Paris (AFP) – Le Premier ministre français François Bayrou a survécu jeudi à son premier vote de censure au Parlement après que la motion, présentée par l’opposition de gauche, n’ait pas réussi à gagner du terrain auprès de l’extrême droite.
Le défi à l’Assemblée nationale est intervenu après la déclaration de Bayrou cette semaine sur son programme politique gouvernemental, dans laquelle il a ouvert la porte à de nouvelles négociations sur une réforme des retraites en 2023 « sans tabou », mais a également déclaré que les déficits « excessifs » de la France devaient être réduits le budget de cette année.
Ce discours a suscité la condamnation de la plupart des partis d’opposition au Parlement où Bayrou – en fonction seulement depuis le mois dernier – est bien loin d’avoir la majorité absolue, ce qui rend son gouvernement très vulnérable à tout vote de censure qui, en cas de succès, l’obligerait à démissionner.
Jordan Bardella, le leader du Rassemblement national (RN) d’extrême droite, l’a qualifié de « paroles en l’air » d’un « homme de continuité sans âme ».
Mais les partisans de la motion de censure, présentée par le parti d’extrême gauche La France Insoumise (LFI), n’ont pas réussi à obtenir le soutien du RN.
« Nous ne pensons pas qu’un vote de censure doive être un gadget pour créer du buzz », a déclaré le député RN Jean-Philippe Tanguy avant le vote.
Le vice-président du RN, Sébastien Chenu, a ajouté avant le vote que son parti jugerait le gouvernement « non pas sur ses paroles, mais sur ses actes ».
Tanguy a toutefois prévenu que le RN pourrait encore se rallier à Bayrou sur son budget pour 2025, qui est en retard après le renversement du précédent gouvernement de Michel Barnier en raison de ses plans d’austérité.
L’annonce du budget du nouveau gouvernement constituerait un « moment de vérité », a déclaré Tanguy.
Le Premier ministre français s’engage à rouvrir les négociations sur la réforme des retraites dans un contexte de crise de la dette croissante
« Un autre chemin »
La quasi-certitude de la défaite à l’approche du vote n’a guère entamé la combativité de LFI.
« Monsieur le Premier ministre, les jours de mécontentement de votre gouvernement sont comptés », a déclaré le coordinateur de LFI Manuel Bompard au début du débat sur la motion de censure.

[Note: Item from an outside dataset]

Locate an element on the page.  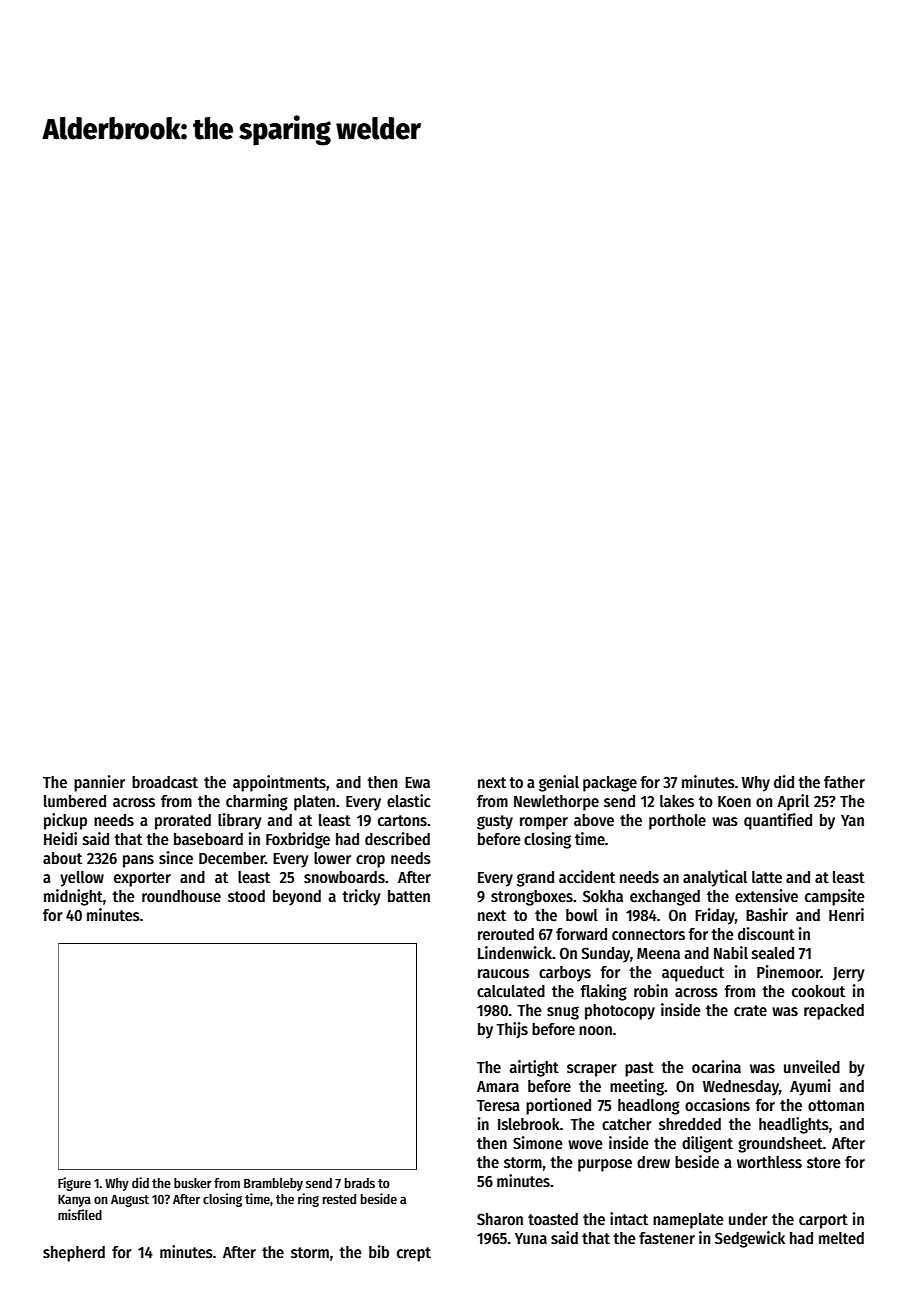
Amara is located at coordinates (498, 1086).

« Et quand il tombera, le monarque suivra », a-t-il déclaré, en référence au président Emmanuel Macron, qui a nommé le mois dernier Bayrou quatrième Premier ministre français d’ici un an.
Bayrou, quant à lui, a accusé l’extrême gauche de tenter d’entraîner la France sur la voie des « luttes intestines ».
Le Premier ministre a salué la décision des socialistes de refuser le soutien à la motion LFI, bien qu’ils soient alliés avec LFI depuis les élections législatives de l’année dernière.
La défection des socialistes montre qu' »une autre voie vers la compréhension est en train de s’ouvrir », a déclaré Bayrou.
Le leader incendiaire de LFI, Jean-Luc Mélenchon, a déclaré jeudi soir que Bayrou « vient de marquer un point » grâce à « ceux qui dirigent aujourd’hui les socialistes et nous ont affaiblis ».
Mais il a nié que l’alliance de gauche du Nouveau Front populaire (NFP) se soit brisée malgré le refus des socialistes de soutenir le renversement de Bayrou.
De leur côté, les écologistes et les communistes, qui font tous deux partie du NFP, ont clairement fait savoir qu’ils comptaient poursuivre les discussions avec le gouvernement malgré leur vote en faveur de la motion.
Le vote de censure a obtenu le soutien de 131 députés, bien loin des 288 nécessaires pour être adopté.
La politique française a été plongée dans le chaos l’année dernière lorsque Macron a convoqué des élections pour sortir de l’impasse politique, mais le vote a ramené une Chambre basse désespérément divisée.
Macron a reconnu que sa décision de dissoudre l’Assemblée nationale avait conduit à des « divisions » et à une « instabilité ».
Les règles constitutionnelles signifient que de nouvelles élections législatives ne peuvent être convoquées avant juillet.